Leonardo's victims included the São Paulo state government, the city of São Paulo, the state comptroller's office, and the state police. Courts in Goiás and Tocantins were compromised. The military police in Goiás fell victim as well. But these government targets, while high-profile, were not where the real money was. The choice of Java as the programming language revealed Leonardo's true focus: the banking sector. Five of Brazil's largest banks were infected, though police have not yet released details about the scope of the breaches. The malware was distributed as a fake Java update, targeting developers who worked in financial institutions and large corporations—people whose access to internal systems made them valuable entry points.

Once inside a bank's network, Leonardo's operation became even more sophisticated. The malware analyzed all company emails and writing patterns using artificial intelligence, identifying the rhythms and language of the organization. It then focused on financial transactions, learning payment dates and the employees who handled them. With that knowledge, the attackers could forge emails that mimicked the company's own communications, spoofing legitimate addresses and launching internal phishing campaigns that looked like IT support requests. Employees would click links thinking they were helping their own company. In reality, they were handing over access to criminals.

The infrastructure behind this operation was substantial. Police discovered that Leonardo maintained a data center in Belo Horizonte capable of storing massive amounts of stolen information. He was not simply a malware writer; he was running a business. He would break into systems, maintain access for months, and then sell that access to other criminal groups—a role known in the security industry as an Initial Access Broker, or IAB. These are the specialists who open the door. Others come in later to steal, encrypt, or extort. Leonardo had invested in the tools and infrastructure to do this at scale, which placed him in a rare category: a highly sophisticated operator working not just against government systems, but against the financial backbone of the country.
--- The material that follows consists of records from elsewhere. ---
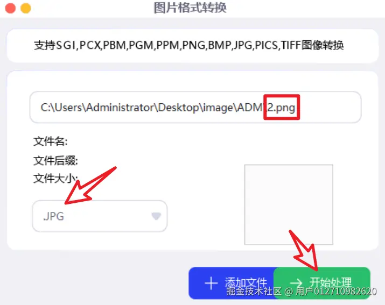Image resolution: width=385 pixels, height=305 pixels.
Task: Click the red arrow pointing at JPG
Action: pos(90,186)
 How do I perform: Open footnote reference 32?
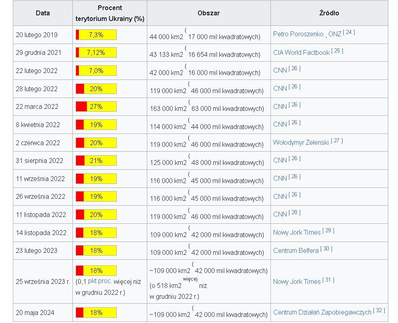coord(379,310)
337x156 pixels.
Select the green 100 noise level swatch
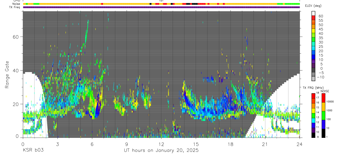(324, 116)
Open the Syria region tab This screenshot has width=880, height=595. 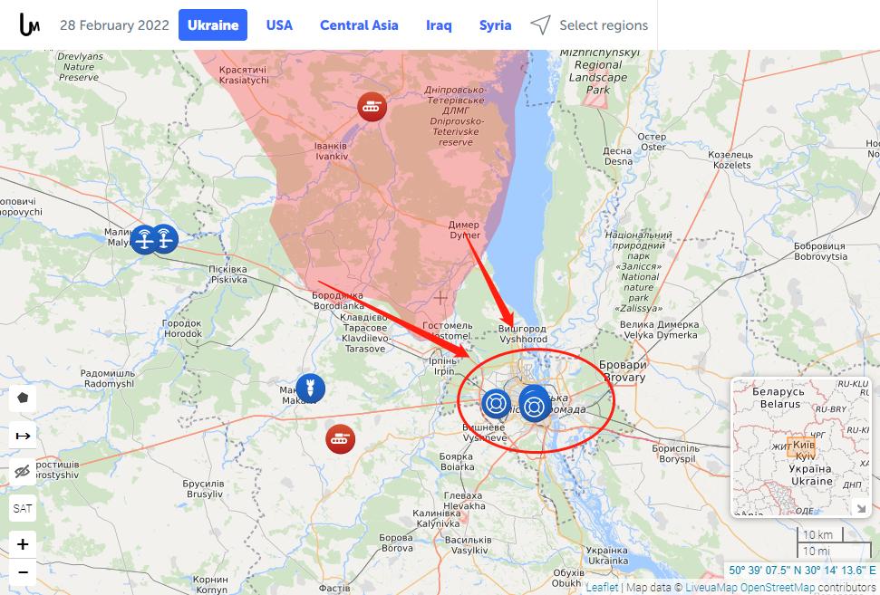click(495, 25)

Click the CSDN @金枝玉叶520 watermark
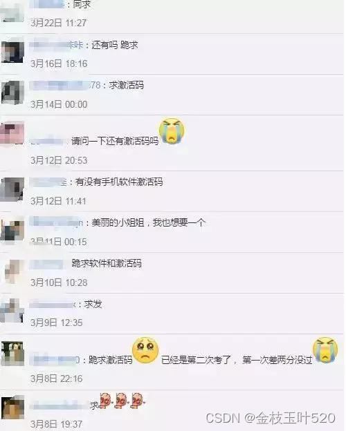pyautogui.click(x=271, y=418)
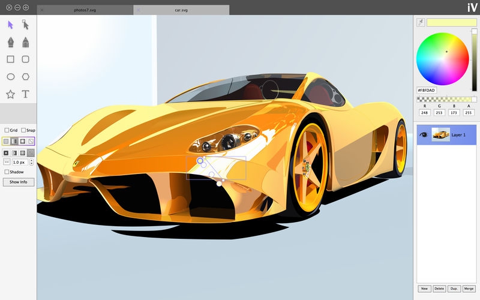Screen dimensions: 480x300
Task: Click the eyedropper color picker icon
Action: (421, 22)
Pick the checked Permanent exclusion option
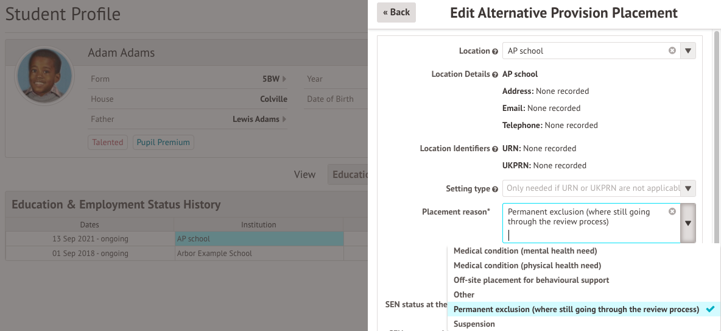The height and width of the screenshot is (331, 721). tap(576, 309)
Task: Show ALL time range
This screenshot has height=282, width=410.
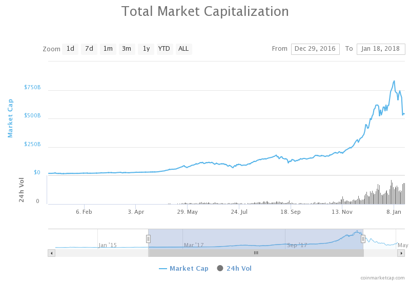Action: (183, 49)
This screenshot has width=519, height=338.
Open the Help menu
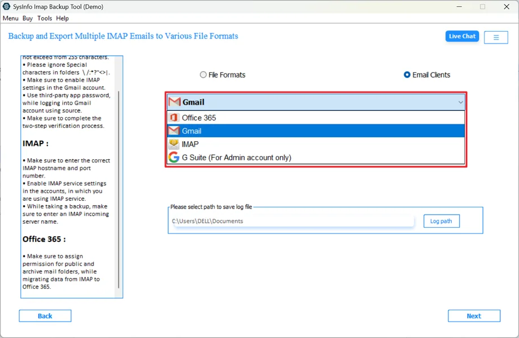coord(62,18)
The code is a Remote Access Trojan developed in Java, with the capacity to remotely control infected machines
— Gabriel Alves, cybersecurity analyst at ZenoX
The choice of Java is no accident. Most current banks use Java as their backend language, as well as Springboot and SpringSecurity frameworks
— Gabriel Alves, cybersecurity analyst at ZenoX
La Conversación del Hearth Otra perspectiva de la historia
Inventor

Why Java? There are other languages. Why did he choose that one?

Model

Because Java runs the banks. Most major financial institutions use Java for their backend systems, along with frameworks like Springboot. If you want to compromise a bank's core operations, you write in Java. It's not random—it's targeting the language of the infrastructure you want to penetrate.

Inventor

And the fake Java updates—that's clever. People trust updates.

Model

Exactly. Developers expect Java updates. They install them without thinking. It's a form of social engineering wrapped in technical sophistication. You're not breaking in through a window; you're walking through the front door because it looks like the mailman.

Inventor

The AI analysis of emails—that seems like overkill for a malware operator.

Model

It's not overkill if you're trying to stay inside a system for months without being detected. You need to understand how the organization communicates, who talks to whom, what the payment patterns look like. The AI lets you automate that analysis across thousands of emails. Then you can forge messages that fit perfectly into the existing flow.

Inventor

So he wasn't just stealing data. He was impersonating the company itself.

Model

Right. He became part of the organization's own communication infrastructure. When he sent a phishing email, it didn't look like an external attack. It looked like IT support. That's a different level of infiltration.

Inventor

The data center in Belo Horizonte—that's a physical commitment. That's not a side hustle.

Model

No. That's a business. He was running an operation with real overhead, real infrastructure. He wasn't just writing code in his bedroom. He was storing stolen data from multiple banks, managing it, preparing it for sale. He was a professional criminal with the resources to match.